§ AIM OF THE TASK:
Every line below between the line holding "Switch to the Vision" and the line holding "The width and height of the screenshot is (1345, 969).", inclusive, should be repeated exactly, and all other lines omitted.

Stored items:
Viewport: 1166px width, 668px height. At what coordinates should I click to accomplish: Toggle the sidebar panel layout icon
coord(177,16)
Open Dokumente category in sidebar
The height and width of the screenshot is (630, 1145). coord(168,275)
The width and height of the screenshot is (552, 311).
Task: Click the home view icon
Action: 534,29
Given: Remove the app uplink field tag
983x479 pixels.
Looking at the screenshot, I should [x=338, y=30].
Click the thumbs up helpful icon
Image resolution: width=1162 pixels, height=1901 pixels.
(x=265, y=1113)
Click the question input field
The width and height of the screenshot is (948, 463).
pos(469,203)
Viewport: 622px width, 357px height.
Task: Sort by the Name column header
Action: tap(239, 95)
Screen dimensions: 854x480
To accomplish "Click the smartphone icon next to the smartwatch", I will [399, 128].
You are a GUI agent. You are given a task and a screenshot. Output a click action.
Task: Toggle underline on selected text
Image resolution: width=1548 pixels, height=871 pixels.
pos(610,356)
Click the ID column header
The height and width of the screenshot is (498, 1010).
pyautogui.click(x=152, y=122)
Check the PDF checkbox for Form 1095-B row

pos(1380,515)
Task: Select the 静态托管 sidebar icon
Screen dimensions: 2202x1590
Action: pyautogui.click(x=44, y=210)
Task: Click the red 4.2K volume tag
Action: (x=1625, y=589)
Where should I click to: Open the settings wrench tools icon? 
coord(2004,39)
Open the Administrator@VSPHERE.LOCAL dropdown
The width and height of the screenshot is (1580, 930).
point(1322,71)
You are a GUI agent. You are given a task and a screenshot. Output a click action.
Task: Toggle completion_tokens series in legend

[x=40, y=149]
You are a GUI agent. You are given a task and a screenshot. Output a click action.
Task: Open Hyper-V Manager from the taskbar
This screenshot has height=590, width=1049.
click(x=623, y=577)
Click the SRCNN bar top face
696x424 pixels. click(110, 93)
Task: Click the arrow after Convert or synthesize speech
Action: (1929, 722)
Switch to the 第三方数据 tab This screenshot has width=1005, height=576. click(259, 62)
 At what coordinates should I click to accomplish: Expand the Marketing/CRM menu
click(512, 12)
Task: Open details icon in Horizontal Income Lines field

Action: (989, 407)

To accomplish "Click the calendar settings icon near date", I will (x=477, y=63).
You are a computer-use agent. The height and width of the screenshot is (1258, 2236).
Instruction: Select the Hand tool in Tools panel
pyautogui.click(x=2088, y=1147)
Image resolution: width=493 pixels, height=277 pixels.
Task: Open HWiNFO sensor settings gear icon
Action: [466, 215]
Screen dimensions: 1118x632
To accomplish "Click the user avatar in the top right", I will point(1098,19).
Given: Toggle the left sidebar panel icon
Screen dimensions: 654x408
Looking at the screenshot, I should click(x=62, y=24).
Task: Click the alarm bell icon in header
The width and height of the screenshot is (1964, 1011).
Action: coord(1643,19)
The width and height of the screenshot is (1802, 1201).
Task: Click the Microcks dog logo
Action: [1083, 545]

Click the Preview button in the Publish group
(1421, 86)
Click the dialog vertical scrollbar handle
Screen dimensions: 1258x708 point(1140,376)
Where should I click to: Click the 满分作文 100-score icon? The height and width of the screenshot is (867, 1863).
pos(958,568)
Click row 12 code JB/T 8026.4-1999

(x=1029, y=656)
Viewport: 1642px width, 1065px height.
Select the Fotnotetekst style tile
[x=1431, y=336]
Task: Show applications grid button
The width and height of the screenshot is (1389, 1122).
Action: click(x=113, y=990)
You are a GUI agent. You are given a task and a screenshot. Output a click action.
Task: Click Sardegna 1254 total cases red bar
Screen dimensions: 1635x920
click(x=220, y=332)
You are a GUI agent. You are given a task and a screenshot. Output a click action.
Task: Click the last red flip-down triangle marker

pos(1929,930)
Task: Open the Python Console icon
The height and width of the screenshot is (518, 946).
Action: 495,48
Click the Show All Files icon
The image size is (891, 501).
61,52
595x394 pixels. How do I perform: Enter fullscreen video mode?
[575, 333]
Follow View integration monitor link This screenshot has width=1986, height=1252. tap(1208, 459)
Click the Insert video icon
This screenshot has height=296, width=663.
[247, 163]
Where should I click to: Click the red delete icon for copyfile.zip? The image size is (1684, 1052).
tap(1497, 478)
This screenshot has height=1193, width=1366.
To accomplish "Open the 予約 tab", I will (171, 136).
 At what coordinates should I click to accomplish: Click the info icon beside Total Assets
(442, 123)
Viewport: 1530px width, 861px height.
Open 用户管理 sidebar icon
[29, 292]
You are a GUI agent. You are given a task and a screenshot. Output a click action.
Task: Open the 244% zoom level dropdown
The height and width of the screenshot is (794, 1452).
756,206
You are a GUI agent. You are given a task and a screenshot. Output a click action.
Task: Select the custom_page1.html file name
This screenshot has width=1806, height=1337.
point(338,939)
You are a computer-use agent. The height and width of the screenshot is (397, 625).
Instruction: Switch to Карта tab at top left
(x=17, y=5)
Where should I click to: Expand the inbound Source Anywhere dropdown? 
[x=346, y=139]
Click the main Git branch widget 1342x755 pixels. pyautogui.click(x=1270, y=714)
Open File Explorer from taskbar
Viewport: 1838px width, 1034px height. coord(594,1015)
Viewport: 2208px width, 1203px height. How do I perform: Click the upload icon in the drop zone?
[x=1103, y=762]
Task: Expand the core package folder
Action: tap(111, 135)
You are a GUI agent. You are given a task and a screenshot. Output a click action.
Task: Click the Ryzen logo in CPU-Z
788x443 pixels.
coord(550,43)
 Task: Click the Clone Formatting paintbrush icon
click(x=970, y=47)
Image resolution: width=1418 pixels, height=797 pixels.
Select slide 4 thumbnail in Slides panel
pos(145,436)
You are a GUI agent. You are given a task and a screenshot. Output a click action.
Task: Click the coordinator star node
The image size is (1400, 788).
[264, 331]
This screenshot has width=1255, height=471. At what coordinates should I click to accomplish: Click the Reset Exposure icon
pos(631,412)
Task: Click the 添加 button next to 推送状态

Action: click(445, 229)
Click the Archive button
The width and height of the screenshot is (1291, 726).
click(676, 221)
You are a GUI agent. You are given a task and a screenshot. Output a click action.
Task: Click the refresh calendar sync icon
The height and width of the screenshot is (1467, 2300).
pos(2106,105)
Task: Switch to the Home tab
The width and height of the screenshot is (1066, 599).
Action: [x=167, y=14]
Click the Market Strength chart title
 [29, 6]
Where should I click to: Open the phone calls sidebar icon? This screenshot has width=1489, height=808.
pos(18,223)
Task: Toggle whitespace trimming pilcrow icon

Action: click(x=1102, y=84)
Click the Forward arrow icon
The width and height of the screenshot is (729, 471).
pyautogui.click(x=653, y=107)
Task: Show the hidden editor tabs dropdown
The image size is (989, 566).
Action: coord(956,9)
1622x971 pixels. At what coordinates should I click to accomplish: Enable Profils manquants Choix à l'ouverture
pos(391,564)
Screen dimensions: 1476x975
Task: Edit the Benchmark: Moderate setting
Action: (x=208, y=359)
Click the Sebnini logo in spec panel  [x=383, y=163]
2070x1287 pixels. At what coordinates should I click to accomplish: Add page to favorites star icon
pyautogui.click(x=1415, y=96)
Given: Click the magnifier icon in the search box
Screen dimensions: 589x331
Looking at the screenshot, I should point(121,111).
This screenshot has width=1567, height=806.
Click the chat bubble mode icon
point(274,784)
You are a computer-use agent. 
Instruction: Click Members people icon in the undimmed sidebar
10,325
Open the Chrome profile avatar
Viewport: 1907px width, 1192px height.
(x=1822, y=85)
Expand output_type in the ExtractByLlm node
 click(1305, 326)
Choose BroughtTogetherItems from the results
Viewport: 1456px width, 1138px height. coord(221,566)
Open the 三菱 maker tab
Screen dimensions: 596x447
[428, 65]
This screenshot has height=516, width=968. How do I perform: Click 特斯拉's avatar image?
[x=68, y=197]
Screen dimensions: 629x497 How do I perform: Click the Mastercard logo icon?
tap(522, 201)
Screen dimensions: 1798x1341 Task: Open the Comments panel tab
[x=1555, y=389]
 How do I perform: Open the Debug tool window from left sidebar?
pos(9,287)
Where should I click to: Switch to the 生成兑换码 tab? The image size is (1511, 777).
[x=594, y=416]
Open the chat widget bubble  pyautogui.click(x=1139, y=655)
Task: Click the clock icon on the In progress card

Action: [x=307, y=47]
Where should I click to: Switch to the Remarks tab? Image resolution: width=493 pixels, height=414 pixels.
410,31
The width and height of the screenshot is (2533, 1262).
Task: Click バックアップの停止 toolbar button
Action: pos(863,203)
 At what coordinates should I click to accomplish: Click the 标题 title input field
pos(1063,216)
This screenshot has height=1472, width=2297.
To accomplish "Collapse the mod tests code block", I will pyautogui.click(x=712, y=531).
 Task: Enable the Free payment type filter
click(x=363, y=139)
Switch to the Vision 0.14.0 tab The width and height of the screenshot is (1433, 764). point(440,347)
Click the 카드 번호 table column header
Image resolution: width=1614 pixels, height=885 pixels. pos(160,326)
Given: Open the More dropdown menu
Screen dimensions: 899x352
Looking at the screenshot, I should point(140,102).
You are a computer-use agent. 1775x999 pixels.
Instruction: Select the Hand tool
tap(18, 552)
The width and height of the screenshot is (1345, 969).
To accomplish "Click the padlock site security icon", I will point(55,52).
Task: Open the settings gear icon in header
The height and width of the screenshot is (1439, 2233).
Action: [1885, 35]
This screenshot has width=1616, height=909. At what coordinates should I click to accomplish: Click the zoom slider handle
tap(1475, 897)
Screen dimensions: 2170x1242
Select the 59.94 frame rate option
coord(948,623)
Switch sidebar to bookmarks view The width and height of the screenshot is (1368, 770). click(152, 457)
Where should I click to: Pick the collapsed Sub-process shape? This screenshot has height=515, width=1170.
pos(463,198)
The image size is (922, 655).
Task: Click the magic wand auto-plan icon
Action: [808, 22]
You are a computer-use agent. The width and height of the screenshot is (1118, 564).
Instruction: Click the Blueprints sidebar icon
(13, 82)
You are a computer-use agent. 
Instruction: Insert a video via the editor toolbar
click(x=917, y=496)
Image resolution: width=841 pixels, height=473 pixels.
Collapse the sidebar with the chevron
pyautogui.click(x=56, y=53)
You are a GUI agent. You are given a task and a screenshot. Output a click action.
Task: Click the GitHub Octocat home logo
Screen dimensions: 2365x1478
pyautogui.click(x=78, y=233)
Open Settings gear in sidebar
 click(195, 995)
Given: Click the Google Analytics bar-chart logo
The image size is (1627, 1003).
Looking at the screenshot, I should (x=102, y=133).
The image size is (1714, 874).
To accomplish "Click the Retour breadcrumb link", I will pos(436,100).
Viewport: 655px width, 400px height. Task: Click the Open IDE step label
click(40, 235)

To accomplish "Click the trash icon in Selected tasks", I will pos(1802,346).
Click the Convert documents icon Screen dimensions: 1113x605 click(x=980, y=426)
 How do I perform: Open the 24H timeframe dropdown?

§ YOUR SOLUTION:
Switch to the Vision 0.14.0 tab The width and height of the screenshot is (1433, 764). point(440,347)
Click the 카드 번호 table column header
Image resolution: width=1614 pixels, height=885 pixels. pos(160,326)
Given: Open the More dropdown menu
Screen dimensions: 899x352
Looking at the screenshot, I should point(140,102).
You are a computer-use agent. 1775x999 pixels.
Instruction: Select the Hand tool
tap(18, 552)
The width and height of the screenshot is (1345, 969).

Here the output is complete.